The Normal Approximation to the Binomial

Most sets of Binomial tables only include relatively few possible values for n. However, this is not a big problem because we can use the normal approximation when n is larger than in the table. There is a small trick however for computing probabilities when n is just a little larger than that available in the tables.

First, we should easily realize that our random variable $S=\sum_{i=1}^{n}X_{i}$ can be easily transformed into a sample average by dividing by n. Hence we can compute $$P[S>s]=P[n^{-1}S>n^{-1}s]=P[\bar{X}>n^{-1}s].$$ There is however an important detail buried in here - for discrete random variables like the Binomial we have to be careful with inequalities, but with the normal approximation we are not careful. The result is that we actually have two ways of computing any probability. This is because $$\begin{equation} P[S>s]=P[S\geq s+1] \end{equation} $$ Depending on which of these you use, you will get different answers. For n very large, the difference is likely in decimal places too small to worry about, but for n not too large this can make a difference.

To see this, we will work through a few calculations. Let $n=12$ and $p=0.5$ We will be interested in the $P[S \leq 4]$. From the Binomial distribution we can easily work out that this is exactly 0.194. But what happens with our normal approximation?
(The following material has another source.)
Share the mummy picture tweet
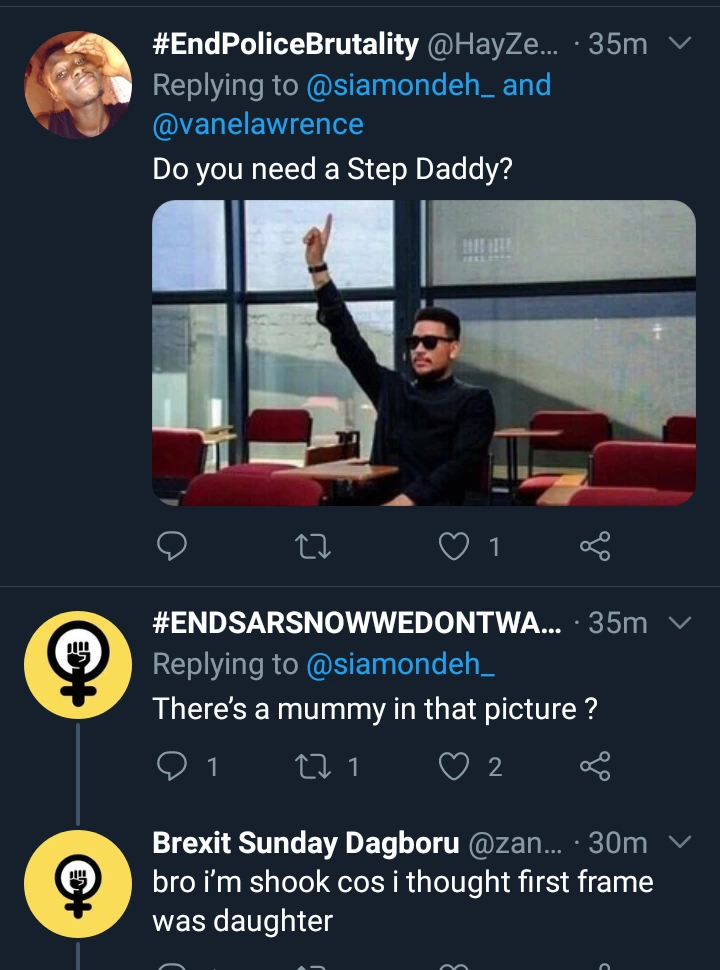720x970 pixels. [595, 767]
First, try $P[S \leq 4]$. We have $$\begin{equation} \begin{split} P[S \leq 4] &= P[\bar{X} \leq \frac{4}{12}] &= P[\frac{\bar{X}-0.5}{\sqrt{0.5 (1-0.5)/12}} \leq \frac{\frac{4}{12}-0.5}{\sqrt{0.5 (1-0.5)/12}}] \\ & \approx P[Z \leq -1.1547] \\ & = 0.1241. \end{split} \end{equation} $$ This is not really that close to the correct answer of 0.194 (remember, it is an approximation). But notice we could have also calculated this as $P[S < 5]$. We have for this construction of the problem $$\begin{equation} \begin{split} P[S < 5] &= P[\bar{X} < \frac{5}{12}] &= P[\frac{\bar{X}-0.5}{\sqrt{0.5 (1-0.5)/12}}<\frac{\frac{5}{12}-0.5}{\sqrt{0.5 (1-0.5)/12}}] \\ & \approx P[Z < -0.5774] \\ & = 0.282. \end{split} \end{equation} $$ The first of these gives an approximation that is too low, the second gives an approximation that is too large. But in some sense either should be correct (as n gets large). We could consider splitting the difference, and working out $P[S < 4.5]$, where this is in between the two values. If we do this we end up with $$\begin{equation} \begin{split} P[S < 4.5] &= P[\bar{X} < \frac{4.5}{12}] &= P[\frac{\bar{X}-0.5}{\sqrt{0.5 (1-0.5)/12}}<\frac{\frac{4.5}{12}-0.5}{\sqrt{0.5 (1-0.5)/12}}] \\ & \approx P[Z < -0.8660] \\ & = 0.1932. \end{split} \end{equation} $$ This is a lot closer, and for n near the upper end of the Binomial tables we should do this. However most problems involve n quite large, in which case the difference between the three choices is not going to be noticeable. The question as always is how large n must be. One way to check is to compute the probability for both the $<$ and $\leq$ cases and check that the answers are the same to your desired accuracy.